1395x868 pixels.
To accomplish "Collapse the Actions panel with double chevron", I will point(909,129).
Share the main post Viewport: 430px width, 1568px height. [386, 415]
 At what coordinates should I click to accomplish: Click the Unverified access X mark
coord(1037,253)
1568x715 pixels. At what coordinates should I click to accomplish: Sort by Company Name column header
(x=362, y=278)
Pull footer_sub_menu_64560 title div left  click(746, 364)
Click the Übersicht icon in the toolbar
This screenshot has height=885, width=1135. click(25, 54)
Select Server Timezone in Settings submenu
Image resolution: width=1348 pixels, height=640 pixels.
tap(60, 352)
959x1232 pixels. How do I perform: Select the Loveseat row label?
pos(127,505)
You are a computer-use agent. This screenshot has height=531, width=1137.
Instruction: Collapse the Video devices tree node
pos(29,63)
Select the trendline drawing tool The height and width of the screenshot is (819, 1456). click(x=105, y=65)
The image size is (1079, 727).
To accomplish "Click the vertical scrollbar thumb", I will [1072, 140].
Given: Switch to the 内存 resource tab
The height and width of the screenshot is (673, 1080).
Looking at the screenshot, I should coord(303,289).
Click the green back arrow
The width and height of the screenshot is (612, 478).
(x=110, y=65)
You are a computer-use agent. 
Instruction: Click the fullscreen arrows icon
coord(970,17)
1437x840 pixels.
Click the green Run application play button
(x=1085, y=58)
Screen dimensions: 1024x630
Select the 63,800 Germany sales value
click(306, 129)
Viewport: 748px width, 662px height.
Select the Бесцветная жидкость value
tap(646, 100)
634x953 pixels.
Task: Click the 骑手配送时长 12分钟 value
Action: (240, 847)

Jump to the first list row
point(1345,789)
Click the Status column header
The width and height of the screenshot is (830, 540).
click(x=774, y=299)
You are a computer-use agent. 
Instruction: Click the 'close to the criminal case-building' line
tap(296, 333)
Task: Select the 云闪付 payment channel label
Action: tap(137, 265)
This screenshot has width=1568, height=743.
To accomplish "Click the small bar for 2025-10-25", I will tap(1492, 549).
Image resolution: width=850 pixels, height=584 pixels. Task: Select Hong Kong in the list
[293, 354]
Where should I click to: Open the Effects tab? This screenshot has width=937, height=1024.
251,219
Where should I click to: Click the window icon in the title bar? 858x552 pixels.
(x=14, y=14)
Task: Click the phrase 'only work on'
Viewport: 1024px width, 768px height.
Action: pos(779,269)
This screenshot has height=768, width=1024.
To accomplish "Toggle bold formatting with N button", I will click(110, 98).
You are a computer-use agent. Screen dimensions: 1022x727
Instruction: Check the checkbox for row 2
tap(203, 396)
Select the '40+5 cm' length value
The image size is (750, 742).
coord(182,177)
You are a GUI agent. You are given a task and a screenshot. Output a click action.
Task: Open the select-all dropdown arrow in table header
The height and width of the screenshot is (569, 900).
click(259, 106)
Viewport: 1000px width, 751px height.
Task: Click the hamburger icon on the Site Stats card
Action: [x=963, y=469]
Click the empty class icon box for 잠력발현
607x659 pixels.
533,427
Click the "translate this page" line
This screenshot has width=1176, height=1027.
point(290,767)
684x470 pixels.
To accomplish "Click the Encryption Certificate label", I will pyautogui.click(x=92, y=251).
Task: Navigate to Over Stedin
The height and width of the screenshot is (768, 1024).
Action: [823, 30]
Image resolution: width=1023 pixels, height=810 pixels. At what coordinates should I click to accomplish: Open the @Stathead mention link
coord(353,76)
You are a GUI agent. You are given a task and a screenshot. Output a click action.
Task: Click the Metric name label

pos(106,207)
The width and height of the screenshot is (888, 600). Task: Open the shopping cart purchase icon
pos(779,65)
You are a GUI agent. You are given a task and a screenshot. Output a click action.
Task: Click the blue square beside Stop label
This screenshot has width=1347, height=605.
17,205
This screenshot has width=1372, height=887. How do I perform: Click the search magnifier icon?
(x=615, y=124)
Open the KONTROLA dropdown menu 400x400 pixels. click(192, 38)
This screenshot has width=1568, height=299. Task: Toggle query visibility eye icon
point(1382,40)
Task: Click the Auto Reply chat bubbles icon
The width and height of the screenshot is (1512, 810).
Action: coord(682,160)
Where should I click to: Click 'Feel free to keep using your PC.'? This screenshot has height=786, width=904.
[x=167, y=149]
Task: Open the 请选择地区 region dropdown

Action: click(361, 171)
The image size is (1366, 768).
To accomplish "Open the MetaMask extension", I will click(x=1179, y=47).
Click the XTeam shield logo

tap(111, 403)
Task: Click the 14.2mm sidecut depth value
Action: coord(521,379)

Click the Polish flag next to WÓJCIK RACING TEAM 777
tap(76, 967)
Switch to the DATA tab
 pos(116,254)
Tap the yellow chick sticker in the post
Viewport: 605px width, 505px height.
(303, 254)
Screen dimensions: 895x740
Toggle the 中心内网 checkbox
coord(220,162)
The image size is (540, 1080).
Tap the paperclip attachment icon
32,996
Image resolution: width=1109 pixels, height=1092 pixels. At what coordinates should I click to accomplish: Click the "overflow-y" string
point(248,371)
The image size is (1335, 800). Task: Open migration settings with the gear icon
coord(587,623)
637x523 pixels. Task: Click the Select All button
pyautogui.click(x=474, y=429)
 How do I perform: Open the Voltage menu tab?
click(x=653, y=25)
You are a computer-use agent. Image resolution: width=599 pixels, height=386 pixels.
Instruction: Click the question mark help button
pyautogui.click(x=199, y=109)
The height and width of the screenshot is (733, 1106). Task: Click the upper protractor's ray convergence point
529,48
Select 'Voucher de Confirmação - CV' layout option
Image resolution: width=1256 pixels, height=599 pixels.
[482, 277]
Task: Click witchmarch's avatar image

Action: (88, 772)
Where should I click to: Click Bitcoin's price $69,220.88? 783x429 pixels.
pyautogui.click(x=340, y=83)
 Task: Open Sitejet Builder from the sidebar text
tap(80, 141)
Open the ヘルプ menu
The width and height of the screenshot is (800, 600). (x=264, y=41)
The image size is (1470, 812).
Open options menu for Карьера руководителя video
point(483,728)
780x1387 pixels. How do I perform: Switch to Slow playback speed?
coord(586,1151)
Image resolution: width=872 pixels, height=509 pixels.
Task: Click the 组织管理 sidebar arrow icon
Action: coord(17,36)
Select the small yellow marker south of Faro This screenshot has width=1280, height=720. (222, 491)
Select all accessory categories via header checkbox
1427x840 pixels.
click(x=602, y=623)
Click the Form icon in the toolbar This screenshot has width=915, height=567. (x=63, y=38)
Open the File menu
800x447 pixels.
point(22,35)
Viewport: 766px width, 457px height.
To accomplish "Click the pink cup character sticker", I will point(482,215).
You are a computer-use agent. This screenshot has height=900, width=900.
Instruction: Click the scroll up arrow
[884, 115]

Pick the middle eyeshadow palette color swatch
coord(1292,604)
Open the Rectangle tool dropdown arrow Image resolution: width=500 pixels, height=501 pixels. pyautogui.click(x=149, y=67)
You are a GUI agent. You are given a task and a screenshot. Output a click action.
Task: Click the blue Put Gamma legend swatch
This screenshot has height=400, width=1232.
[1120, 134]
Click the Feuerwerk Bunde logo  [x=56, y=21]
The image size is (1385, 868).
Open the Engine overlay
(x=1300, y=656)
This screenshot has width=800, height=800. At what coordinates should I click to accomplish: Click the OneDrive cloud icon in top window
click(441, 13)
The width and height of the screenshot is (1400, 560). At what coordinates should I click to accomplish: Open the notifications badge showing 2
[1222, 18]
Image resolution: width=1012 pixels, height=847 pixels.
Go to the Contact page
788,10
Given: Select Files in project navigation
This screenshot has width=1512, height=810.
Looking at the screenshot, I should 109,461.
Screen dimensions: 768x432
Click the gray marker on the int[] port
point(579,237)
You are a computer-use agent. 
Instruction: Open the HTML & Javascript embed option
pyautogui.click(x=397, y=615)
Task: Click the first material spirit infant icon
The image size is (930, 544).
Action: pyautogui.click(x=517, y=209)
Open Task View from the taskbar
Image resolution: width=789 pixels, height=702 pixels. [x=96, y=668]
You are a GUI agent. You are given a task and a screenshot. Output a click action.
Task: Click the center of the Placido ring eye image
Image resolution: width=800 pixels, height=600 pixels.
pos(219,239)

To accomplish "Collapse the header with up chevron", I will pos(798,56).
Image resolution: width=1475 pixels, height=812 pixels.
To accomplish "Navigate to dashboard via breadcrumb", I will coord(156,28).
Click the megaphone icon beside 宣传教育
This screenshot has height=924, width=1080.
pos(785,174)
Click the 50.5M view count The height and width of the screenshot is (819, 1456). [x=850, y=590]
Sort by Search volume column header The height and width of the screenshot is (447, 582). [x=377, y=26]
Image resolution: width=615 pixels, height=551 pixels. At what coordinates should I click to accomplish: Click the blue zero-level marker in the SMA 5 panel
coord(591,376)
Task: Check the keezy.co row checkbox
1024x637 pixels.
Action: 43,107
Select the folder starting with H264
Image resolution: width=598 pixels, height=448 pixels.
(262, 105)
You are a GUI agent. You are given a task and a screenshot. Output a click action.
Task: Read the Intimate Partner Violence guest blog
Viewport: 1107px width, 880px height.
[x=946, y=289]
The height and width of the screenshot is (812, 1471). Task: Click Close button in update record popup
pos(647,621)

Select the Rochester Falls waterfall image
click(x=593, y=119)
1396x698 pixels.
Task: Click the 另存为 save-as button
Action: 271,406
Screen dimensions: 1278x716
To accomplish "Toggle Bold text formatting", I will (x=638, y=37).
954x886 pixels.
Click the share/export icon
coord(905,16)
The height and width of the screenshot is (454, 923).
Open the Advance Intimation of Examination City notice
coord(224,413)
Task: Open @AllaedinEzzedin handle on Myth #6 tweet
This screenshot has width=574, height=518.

::::

*Work task*
Pull out every line of the entries that includes the word "beside".

*Task solution*
Task: Click the blue square beside Stop label
Click the megaphone icon beside 宣传教育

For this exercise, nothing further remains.